Conclusion: A New Alliance With the Living

Functional health, PERMANUTRITION, ONE HEALTH — these concepts converge toward the same profound intuition: we are not separate from nature, we are an expression of it. Our biology follows the same laws as the ecosystems that surround us: laws of diversity, interdependence, resilience and dynamic balance.

Lasting health is not an individual performance to optimize. It is the result of coherence — between what we eat and what the planet can offer, between what we feel and what the body expresses, between how we live and how the living world functions.

If you recognize yourself in this vision — if you feel that something in the way you care for yourself, nourish yourself, or understand yourself deserves to be explored differently — I invite you to book an initial consultation — in Liège or online. We always begin by listening. The rest follows.

Further reading: Satiety: physiology, hormones and functional medicine approach · Night sweats: physiological causes · The microbiome: an ecosystem to preserve · Ovulation: a mirror of women’s health · Sleep and nutritional hygiene · What is functional health?

Frequently Asked Questions

What is the difference between functional health and conventional medicine?

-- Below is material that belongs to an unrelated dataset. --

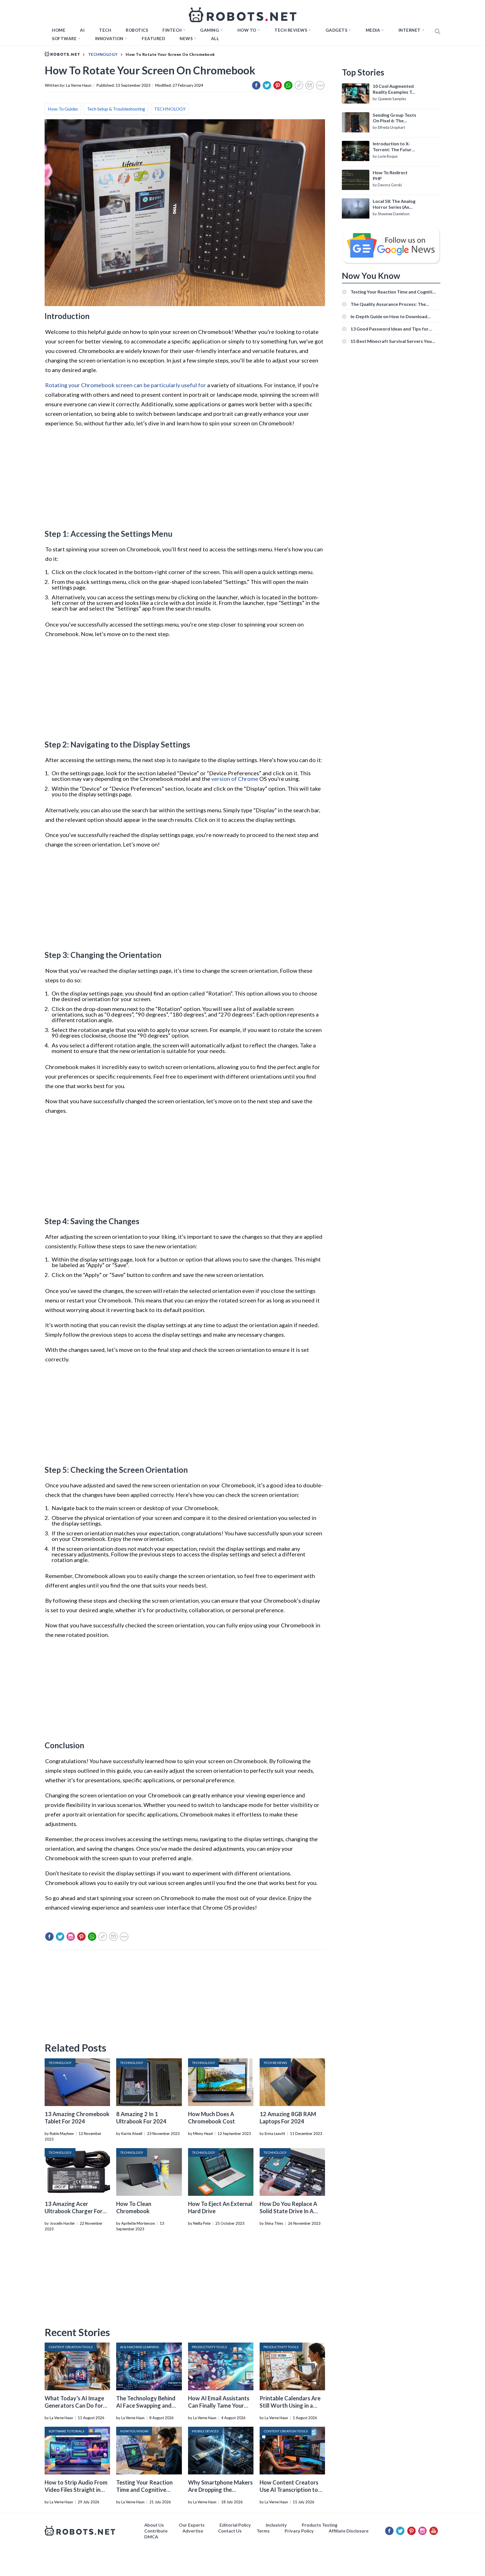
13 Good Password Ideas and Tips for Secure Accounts (390, 328)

Conventional medicine treats diagnosed diseases, often with a symptomatic approach. Functional health seeks the deep causes of imbalances — even before they become defined diseases — and works on the global terrain: diet, microbiome, hormones, nervous system, emotions, environment. The two approaches are complementary, not opposed.

What is PERMANUTRITION?

PERMANUTRITION is a concept developed by Clara Materne to describe a global, permanent and living approach to nutrition. It integrates food (quality, origin, pleasure), emotions (their direct biological impact on the body), lifestyle (sleep, movement, nature) and the ecological dimension (the link between individual health and planetary health). It is not a diet: it is a life orientation.

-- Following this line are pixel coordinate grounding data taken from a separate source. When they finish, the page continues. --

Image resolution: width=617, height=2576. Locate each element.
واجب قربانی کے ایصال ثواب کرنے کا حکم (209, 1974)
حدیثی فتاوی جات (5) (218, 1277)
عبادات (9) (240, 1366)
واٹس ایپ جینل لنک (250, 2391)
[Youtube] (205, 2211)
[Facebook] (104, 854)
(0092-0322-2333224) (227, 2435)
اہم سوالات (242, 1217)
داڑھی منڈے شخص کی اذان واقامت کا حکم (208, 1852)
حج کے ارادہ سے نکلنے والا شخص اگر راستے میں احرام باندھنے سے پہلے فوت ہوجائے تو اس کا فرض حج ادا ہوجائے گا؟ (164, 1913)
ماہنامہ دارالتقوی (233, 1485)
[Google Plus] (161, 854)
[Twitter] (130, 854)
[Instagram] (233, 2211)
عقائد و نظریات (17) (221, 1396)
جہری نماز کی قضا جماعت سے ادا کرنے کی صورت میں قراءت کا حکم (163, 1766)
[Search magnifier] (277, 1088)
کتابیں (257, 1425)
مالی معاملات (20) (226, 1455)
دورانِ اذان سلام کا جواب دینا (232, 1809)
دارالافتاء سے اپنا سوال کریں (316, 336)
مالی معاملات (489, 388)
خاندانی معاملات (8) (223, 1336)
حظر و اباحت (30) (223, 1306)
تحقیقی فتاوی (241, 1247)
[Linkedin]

What is the ONE HEALTH concept?

ONE HEALTH is a framework recognized by the WHO, FAO and many governments, which asserts that human, animal and ecosystem health are inseparable. About 60% of human infectious diseases originate from animals, and the degradation of ecosystems directly impacts our health. ONE HEALTH invites us to conceive and promote health as a common good, shared among all forms of life.

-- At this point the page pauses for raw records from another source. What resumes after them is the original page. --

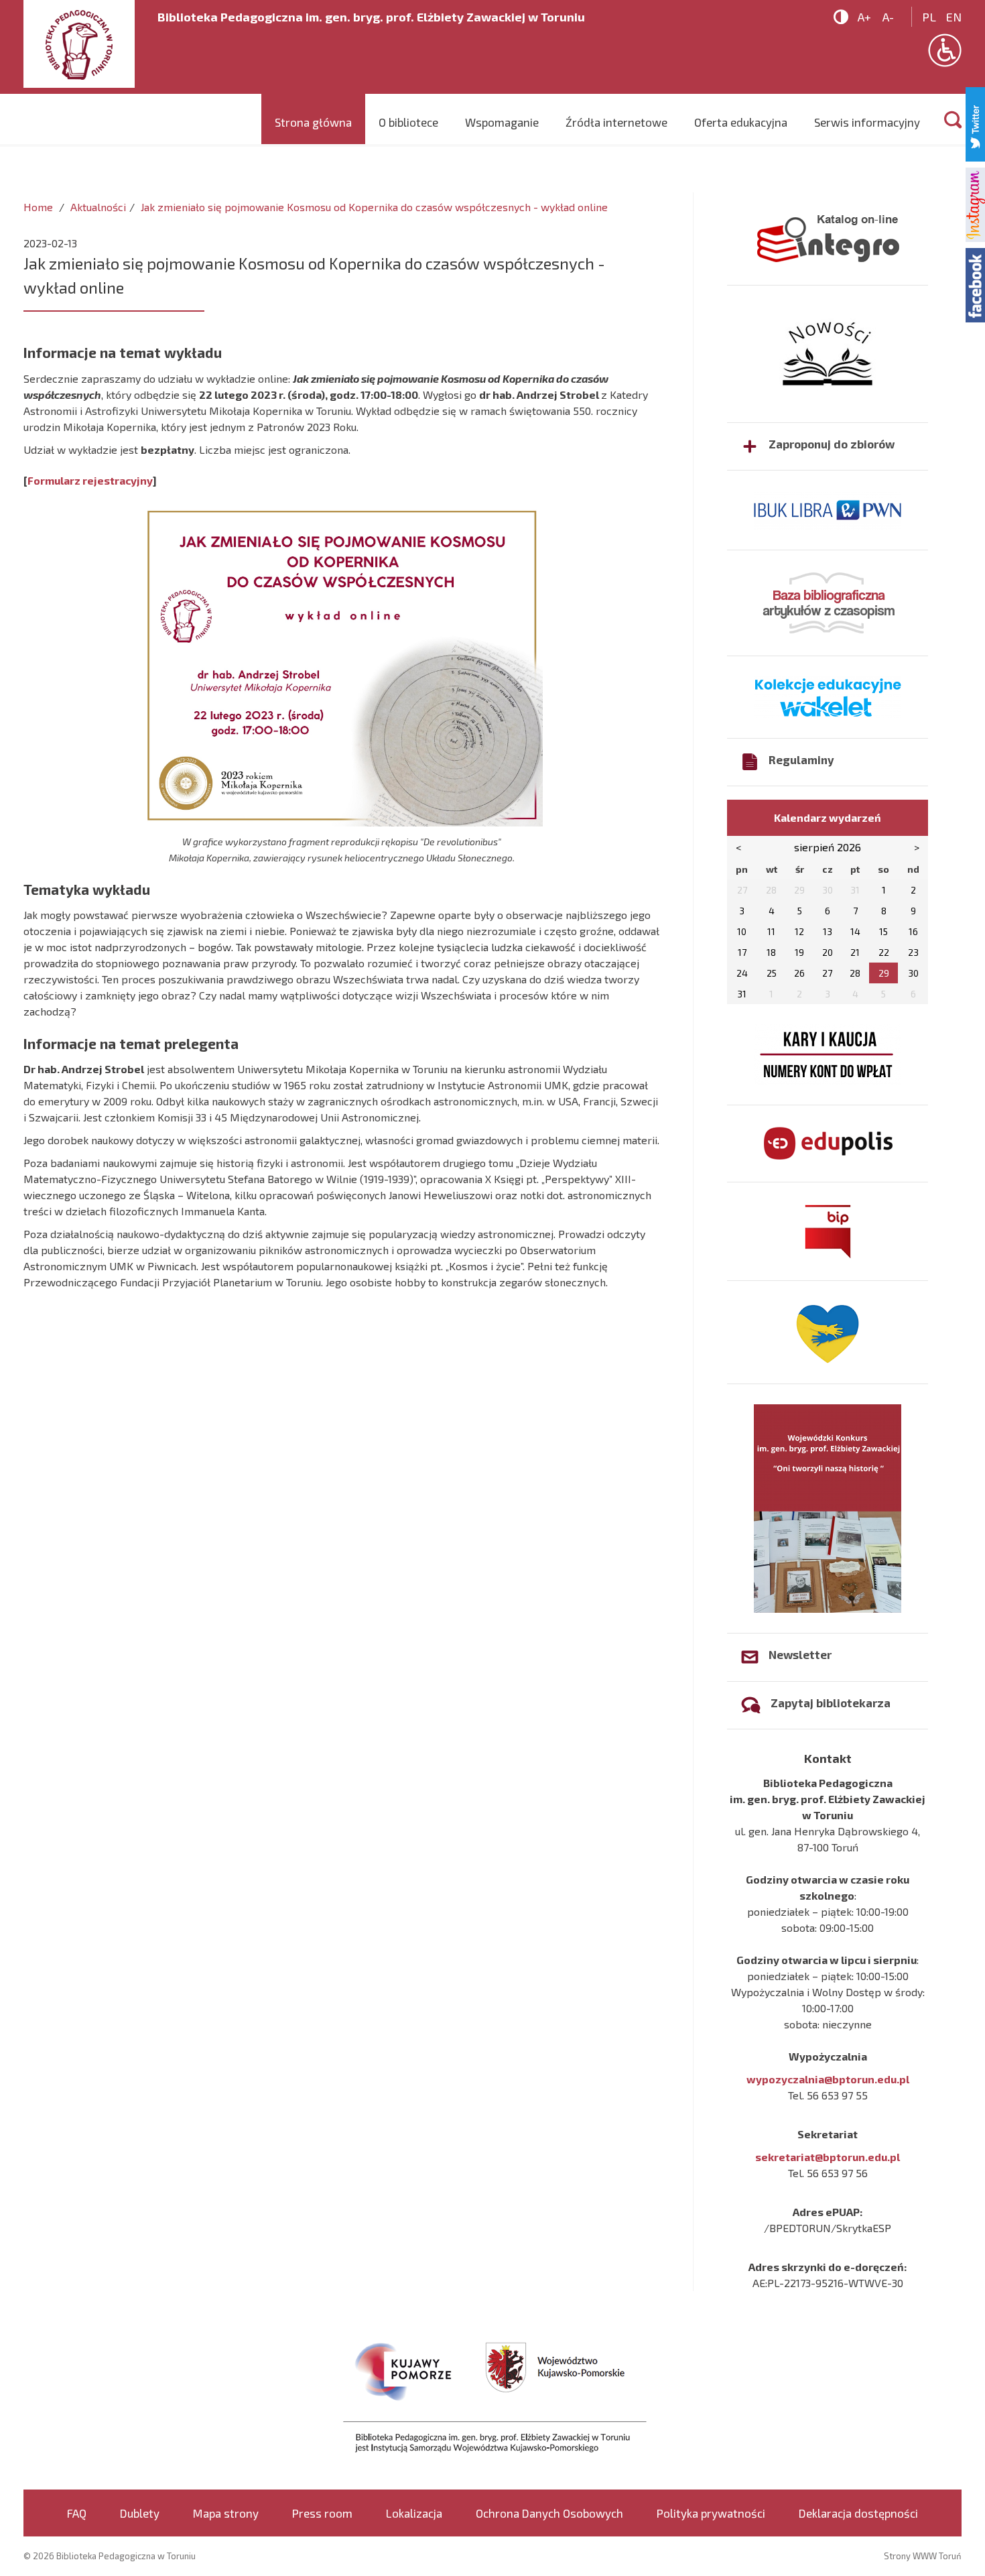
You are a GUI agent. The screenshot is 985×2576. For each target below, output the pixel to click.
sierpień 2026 (827, 847)
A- (888, 16)
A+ (864, 16)
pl (929, 16)
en (954, 16)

Why is the microbiome so central in functional health?

The intestinal microbiome is the interface between our inner world and the outer world. It influences our immunity (70% of the immune system is located in the intestine), our mood (via the gut-brain axis and serotonin production), our hormonal balance and our inflammatory response. It is also a direct reflection of our diet, environment and emotions. This is why it constitutes a strategic entry point in any functional health approach.

Is functional health only for sick people?

No. Functional health is for anyone who feels their body is not functioning at its full potential — without necessarily having an established diagnosis. Chronic fatigue, sleep disorders, digestive issues, brain fog, hormonal imbalances, diffuse anxiety: signals that conventional medicine sometimes struggles to address, and that functional health can investigate in a precise and personalized way.